Cells come in different shapes and sizes. But how is cell shape determined? And does shape have a role in the regulation of signalling?

Julie Theriot and colleagues used motile epithelial keratocytes derived from fish skin to address the first question. Keratocyte shapes were described by four primary shape modes: cell area, 'D' versus 'canoe' shape, cell-body position and left–right asymmetry. Measurements of cell motility, surface area and other morphological features in a large number of cells, and examination of the distribution of actin filaments along the leading edge to relate the cell-shape measures with cellular actin dynamics, revealed that cell shape is dynamically determined. Cell morphology perturbation studies indicated that cell shape and motility depend on a cellular history-independent, self-organizing mechanism that is characterized by a small number of cellular parameters that stay constant over time (such as the available quantities of membrane or cytoskeletal components).

The authors next developed a quantitative physical model of cell shape and movement that could explain the main features of keratocyte shapes. Based on the findings that the surface area is constant and that the density of filamentous actin along the leading edge is graded, and based on previous observations that showed that the lamellipodial actin network undergoes treadmilling with net assembly at the leading edge and net disassembly towards the rear, Theriot and colleagues propose a model in which actin-network treadmilling drives from within the forward protrusion of an inextensible membrane bag (characterized in two dimensions by its total surface area). This model can quantitatively recapitulate the range of keratocyte shapes and predict both cell shape and motility.

[Collected data]
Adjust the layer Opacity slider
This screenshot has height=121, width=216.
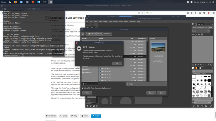tap(201, 31)
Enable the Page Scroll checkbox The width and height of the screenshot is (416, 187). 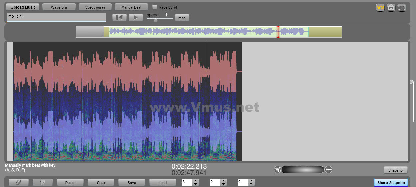point(155,7)
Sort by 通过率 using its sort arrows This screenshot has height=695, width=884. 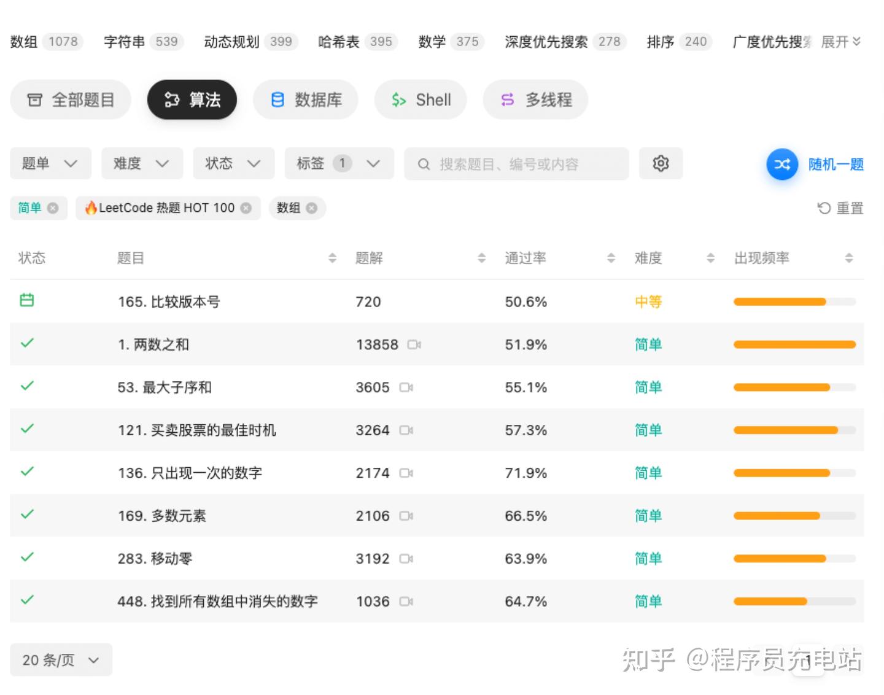point(611,258)
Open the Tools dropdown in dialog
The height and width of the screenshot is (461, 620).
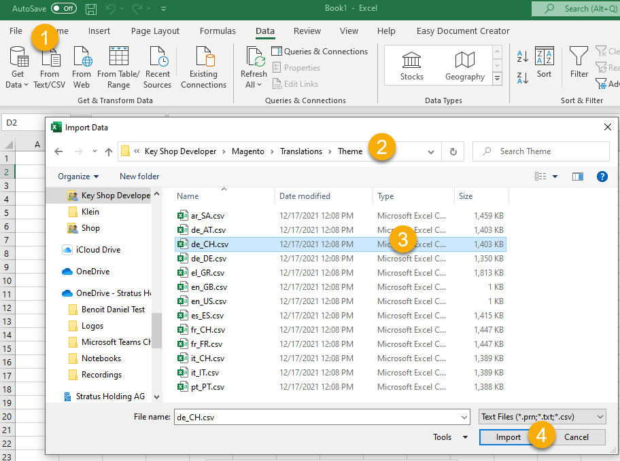click(x=451, y=437)
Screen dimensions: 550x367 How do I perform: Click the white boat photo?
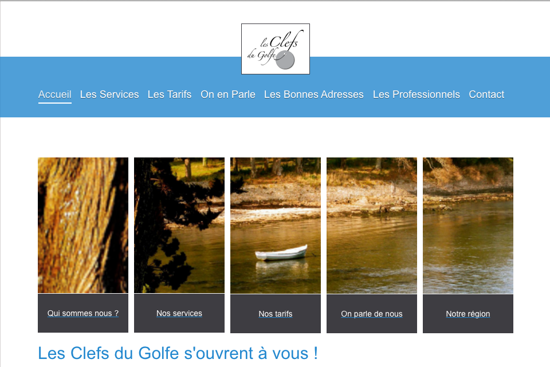(x=276, y=226)
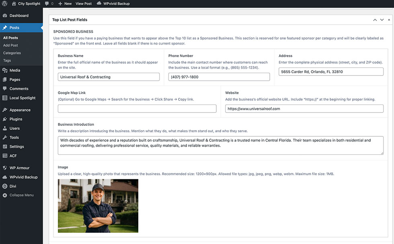Click the Plugins icon in sidebar
Viewport: 394px width, 244px height.
pyautogui.click(x=5, y=119)
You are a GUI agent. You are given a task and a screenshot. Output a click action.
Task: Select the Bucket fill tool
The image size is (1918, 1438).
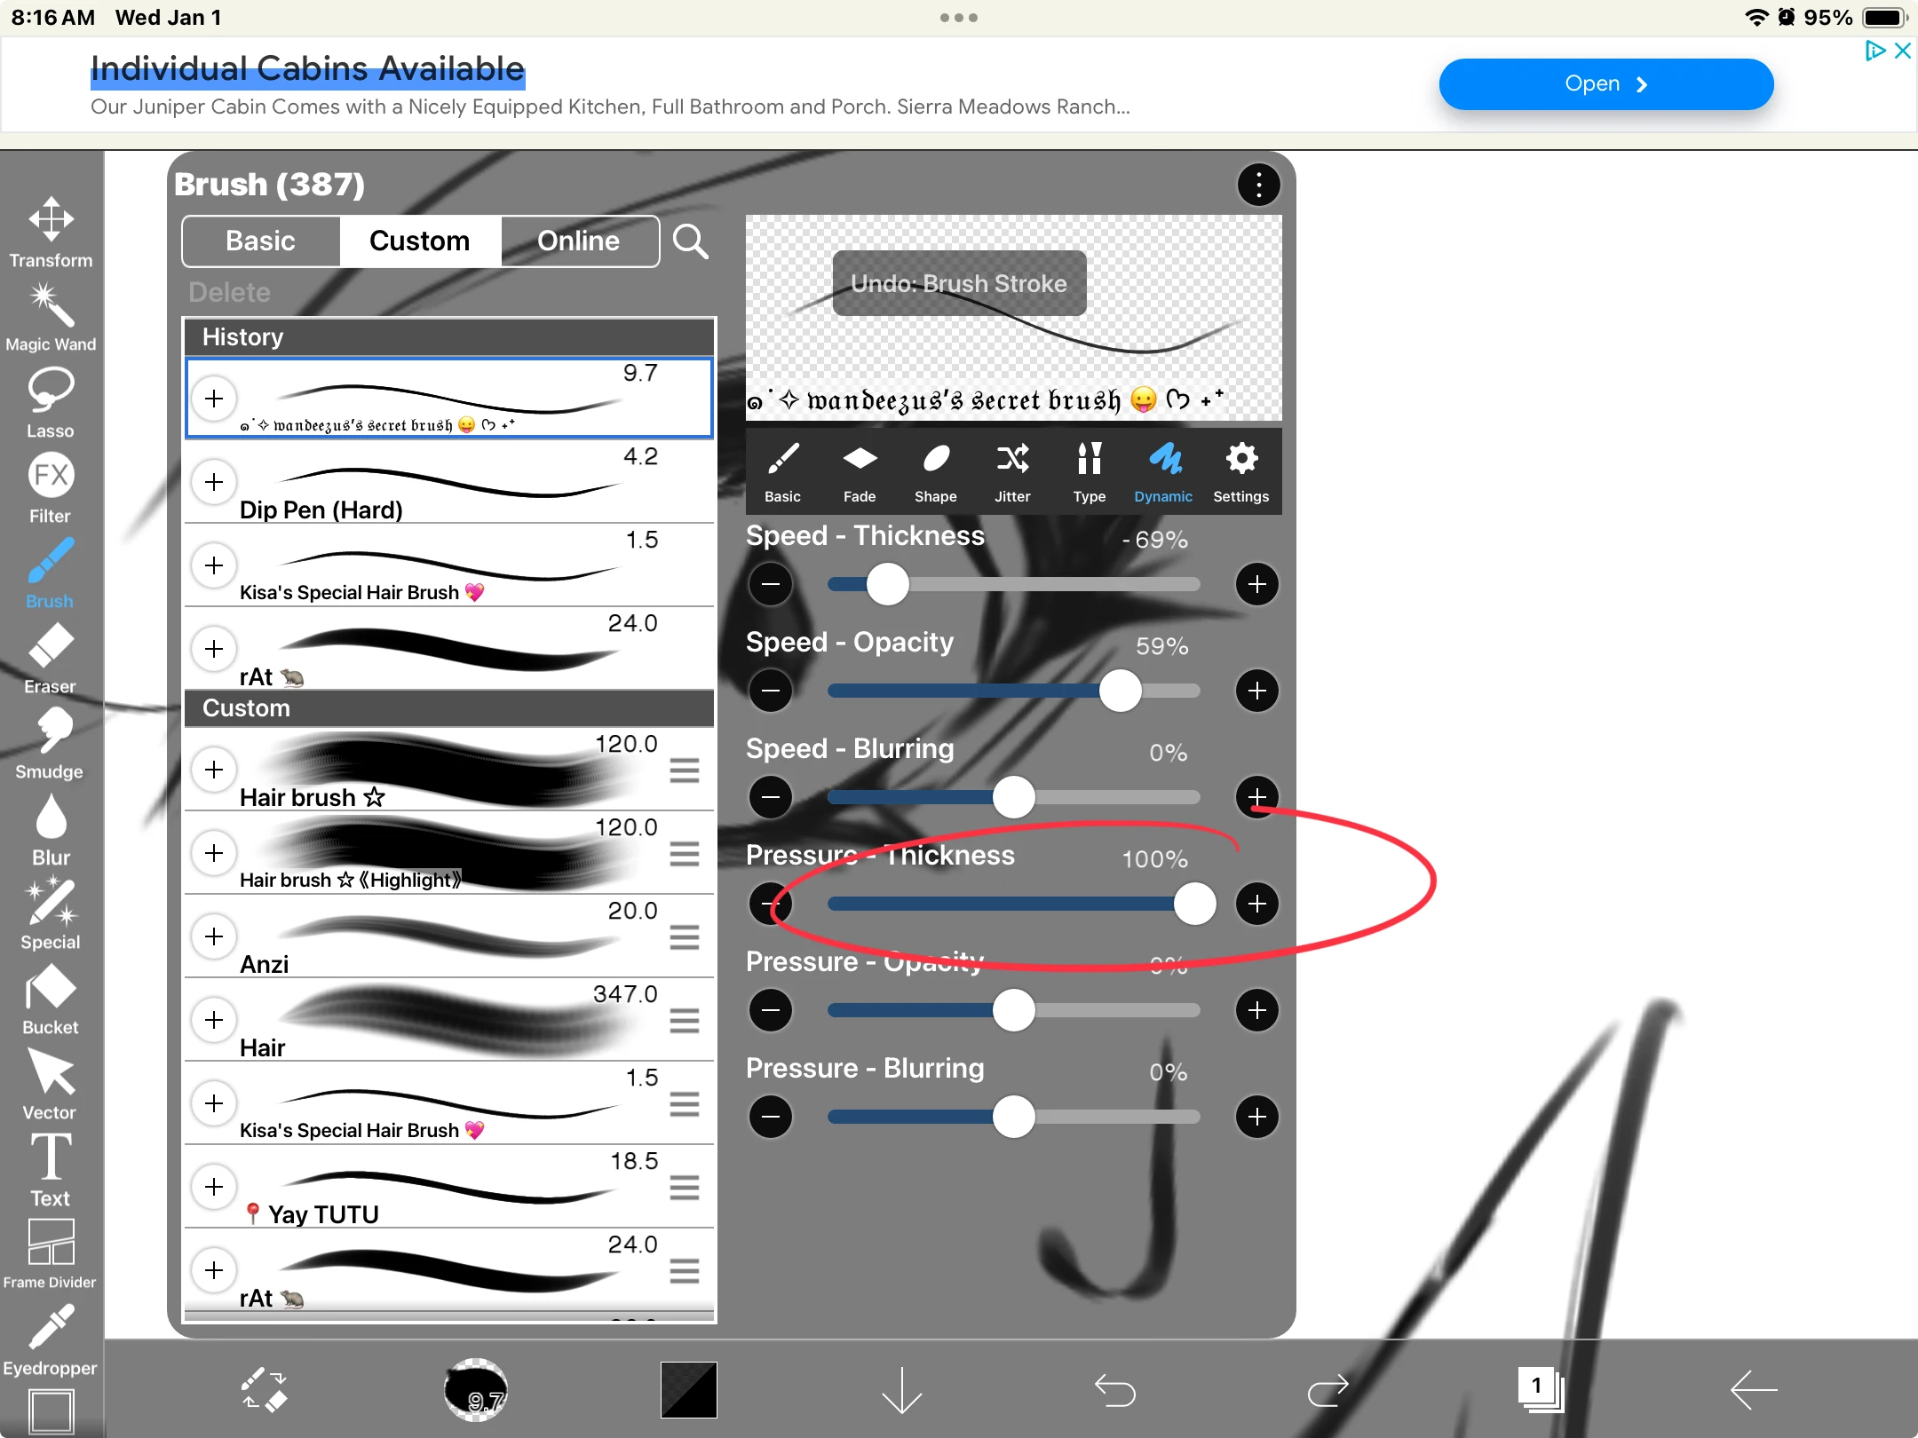tap(51, 999)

### QUESTIONS
1. In the passage on keratocyte cell shape, what four primary shape modes describe keratocyte shapes?
2. Go on with the passage on keratocyte cell shape from the point where it stops.
The records have no connection to the text.

### RESPONSES PER TASK
1. Cell area, 'D' versus 'canoe' shape, cell-body position, and left–right asymmetry.

2.
The second question concerns the relevance of cell shape for cellular functions. An emerging concept proposes that cell signalling is nonhomogeneous in space and that spatiotemporal dynamics of signalling molecule activities create a code that confers signalling specificity. Iyengar and colleagues used computational and experimental approaches to model the flow of spatial information from β-adrenergic receptors (β-ARs) to mitogen-activated protein kinase (MAPK) in neurons in vivo.

In hippocampal neurons, the cell body and dendrites have the same surface density of β-ARs, generating similar adenyl cyclase activities and cyclic AMP (cAMP) levels near the cell surface. cAMP gradients arise from the spatial segregation of adenylyl cyclase activities and phosphodiesterase in the cytosol. Numerical simulations indicate a gradient decay length of 4 μm that can decrease to 2.5 μm when phosphodiesterase is activated. In the neuronal soma (20–30 μm diameter), cAMP becomes progressively hydrolysed as distance from the cell membrane increases. By contrast, in the dendrite, cAMP can remain high because of its small diameter (1–4 μm). Interestingly, similar phenomena occur in migrating cells, in which protrusions such as filopodia and lamellipodia at the leading edge are much thinner than the cell body and trailing edge. Signalling molecules, such as the GTPase CDC42, become preferentially activated in the leading edge, where the surface-to-volume ratio is increased.

Ravi Iyengar and colleagues also addressed how spatial heterogeneity affects the propagation of the input signal to downstream effectors and how network design is linked to the spatial code implemented by signalling microdomains. Their results indicate that cell shape controls the dynamics of local biochemical activity of negative regulators to determine the size of signalling microdomains, and that negative regulators control the flow of spatial information to downstream components within the cell.